• **Your instructions**: Of the lines below, report only those that contain "will".

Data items

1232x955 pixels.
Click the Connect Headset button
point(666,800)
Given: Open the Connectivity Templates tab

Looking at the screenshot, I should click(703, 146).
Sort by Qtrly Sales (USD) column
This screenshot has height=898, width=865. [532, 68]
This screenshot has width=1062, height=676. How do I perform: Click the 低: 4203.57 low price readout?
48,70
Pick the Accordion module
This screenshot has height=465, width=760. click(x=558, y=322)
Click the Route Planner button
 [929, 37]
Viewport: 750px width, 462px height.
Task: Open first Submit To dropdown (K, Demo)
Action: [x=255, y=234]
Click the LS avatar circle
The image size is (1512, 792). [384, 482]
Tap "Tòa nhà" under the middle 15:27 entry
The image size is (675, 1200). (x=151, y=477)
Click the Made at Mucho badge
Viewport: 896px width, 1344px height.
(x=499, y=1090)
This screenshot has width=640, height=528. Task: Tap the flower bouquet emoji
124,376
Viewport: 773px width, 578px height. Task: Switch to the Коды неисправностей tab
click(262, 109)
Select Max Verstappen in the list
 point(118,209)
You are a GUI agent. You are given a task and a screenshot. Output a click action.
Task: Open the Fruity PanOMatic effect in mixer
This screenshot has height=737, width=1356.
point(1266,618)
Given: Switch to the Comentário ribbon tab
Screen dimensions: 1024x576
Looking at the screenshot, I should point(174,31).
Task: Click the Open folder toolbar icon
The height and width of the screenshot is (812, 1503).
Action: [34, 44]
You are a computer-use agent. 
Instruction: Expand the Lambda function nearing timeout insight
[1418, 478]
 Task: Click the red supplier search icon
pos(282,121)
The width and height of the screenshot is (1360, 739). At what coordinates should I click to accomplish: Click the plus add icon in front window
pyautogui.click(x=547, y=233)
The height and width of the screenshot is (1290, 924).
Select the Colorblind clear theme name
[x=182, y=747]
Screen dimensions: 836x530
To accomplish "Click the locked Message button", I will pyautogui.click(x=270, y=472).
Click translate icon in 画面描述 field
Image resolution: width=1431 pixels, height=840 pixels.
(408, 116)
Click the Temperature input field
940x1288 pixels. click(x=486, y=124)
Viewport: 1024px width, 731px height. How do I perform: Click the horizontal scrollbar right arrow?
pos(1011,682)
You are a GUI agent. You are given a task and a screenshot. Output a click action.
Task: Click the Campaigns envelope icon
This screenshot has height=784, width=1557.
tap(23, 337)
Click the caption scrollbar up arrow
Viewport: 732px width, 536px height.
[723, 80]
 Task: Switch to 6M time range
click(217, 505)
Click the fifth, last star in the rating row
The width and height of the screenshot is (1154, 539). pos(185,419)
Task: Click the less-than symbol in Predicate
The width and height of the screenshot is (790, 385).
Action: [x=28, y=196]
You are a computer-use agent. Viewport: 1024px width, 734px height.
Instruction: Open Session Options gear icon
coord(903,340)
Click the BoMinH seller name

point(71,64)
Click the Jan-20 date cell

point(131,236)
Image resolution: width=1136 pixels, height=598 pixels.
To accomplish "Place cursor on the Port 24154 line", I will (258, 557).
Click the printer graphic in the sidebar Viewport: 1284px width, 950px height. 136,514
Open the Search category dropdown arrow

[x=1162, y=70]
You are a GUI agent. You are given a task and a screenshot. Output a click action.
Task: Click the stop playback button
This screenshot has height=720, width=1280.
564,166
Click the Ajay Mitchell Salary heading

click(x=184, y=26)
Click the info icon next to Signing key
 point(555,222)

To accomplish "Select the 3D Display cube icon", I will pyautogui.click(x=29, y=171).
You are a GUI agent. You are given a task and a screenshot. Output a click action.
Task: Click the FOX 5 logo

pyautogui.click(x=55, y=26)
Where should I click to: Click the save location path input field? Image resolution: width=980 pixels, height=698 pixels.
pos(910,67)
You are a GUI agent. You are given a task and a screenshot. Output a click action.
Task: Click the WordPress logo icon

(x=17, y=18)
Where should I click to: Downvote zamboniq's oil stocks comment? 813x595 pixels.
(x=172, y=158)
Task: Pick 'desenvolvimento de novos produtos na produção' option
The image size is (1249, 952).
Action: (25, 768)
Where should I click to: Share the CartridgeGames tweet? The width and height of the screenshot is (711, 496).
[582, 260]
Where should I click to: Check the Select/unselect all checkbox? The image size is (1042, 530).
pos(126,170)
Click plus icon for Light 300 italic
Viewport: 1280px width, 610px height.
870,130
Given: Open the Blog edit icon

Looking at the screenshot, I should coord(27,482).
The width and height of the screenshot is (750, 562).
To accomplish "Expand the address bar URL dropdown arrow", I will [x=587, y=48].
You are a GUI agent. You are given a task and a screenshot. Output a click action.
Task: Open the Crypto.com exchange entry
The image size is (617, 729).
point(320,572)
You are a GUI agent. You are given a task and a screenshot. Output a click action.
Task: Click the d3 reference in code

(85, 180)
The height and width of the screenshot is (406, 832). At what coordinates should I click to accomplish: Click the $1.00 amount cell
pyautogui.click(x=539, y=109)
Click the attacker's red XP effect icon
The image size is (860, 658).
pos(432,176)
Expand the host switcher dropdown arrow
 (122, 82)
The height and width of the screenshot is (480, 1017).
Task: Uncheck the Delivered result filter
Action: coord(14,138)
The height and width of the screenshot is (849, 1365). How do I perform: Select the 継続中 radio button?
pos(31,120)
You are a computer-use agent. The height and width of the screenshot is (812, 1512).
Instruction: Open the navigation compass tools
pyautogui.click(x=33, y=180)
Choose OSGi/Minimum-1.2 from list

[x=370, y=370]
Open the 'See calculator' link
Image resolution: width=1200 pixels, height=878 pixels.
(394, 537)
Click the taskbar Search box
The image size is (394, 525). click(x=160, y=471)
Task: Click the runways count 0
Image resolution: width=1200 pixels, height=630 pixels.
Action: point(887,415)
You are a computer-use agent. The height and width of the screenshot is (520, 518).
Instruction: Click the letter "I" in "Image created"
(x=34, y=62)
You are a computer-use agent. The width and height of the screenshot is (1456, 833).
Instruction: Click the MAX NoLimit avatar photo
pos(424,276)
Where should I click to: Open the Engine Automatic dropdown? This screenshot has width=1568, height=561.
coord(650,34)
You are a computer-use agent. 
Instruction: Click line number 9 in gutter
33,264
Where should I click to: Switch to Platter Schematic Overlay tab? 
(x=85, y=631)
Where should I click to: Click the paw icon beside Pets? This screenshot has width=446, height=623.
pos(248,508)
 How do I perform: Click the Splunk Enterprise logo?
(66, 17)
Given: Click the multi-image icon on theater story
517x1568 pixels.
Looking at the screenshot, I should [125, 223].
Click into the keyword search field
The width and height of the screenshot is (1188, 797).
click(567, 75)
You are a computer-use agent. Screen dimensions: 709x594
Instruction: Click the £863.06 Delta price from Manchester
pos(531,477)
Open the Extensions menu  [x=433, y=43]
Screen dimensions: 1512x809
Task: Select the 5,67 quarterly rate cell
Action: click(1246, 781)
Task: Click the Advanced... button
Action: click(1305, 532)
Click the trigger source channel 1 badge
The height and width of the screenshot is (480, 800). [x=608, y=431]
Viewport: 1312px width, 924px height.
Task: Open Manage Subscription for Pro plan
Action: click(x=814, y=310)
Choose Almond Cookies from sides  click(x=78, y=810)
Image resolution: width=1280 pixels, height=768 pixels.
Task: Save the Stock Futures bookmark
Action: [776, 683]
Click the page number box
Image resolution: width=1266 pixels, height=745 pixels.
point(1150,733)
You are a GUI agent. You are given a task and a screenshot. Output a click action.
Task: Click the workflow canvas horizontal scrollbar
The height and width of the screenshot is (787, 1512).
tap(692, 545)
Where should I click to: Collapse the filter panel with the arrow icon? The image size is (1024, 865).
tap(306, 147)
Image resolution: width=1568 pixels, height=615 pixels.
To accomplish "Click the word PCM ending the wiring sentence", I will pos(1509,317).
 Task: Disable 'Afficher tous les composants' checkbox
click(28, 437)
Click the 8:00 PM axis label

• **Task solution**:
To accomplish "Click the locked Message button", I will pyautogui.click(x=270, y=472).
To accomplish "Place cursor on the Port 24154 line", I will (258, 557).
To accomplish "Select the 3D Display cube icon", I will pyautogui.click(x=29, y=171).
To accomplish "Expand the address bar URL dropdown arrow", I will [x=587, y=48].
To accomplish "Click the word PCM ending the wiring sentence", I will pos(1509,317).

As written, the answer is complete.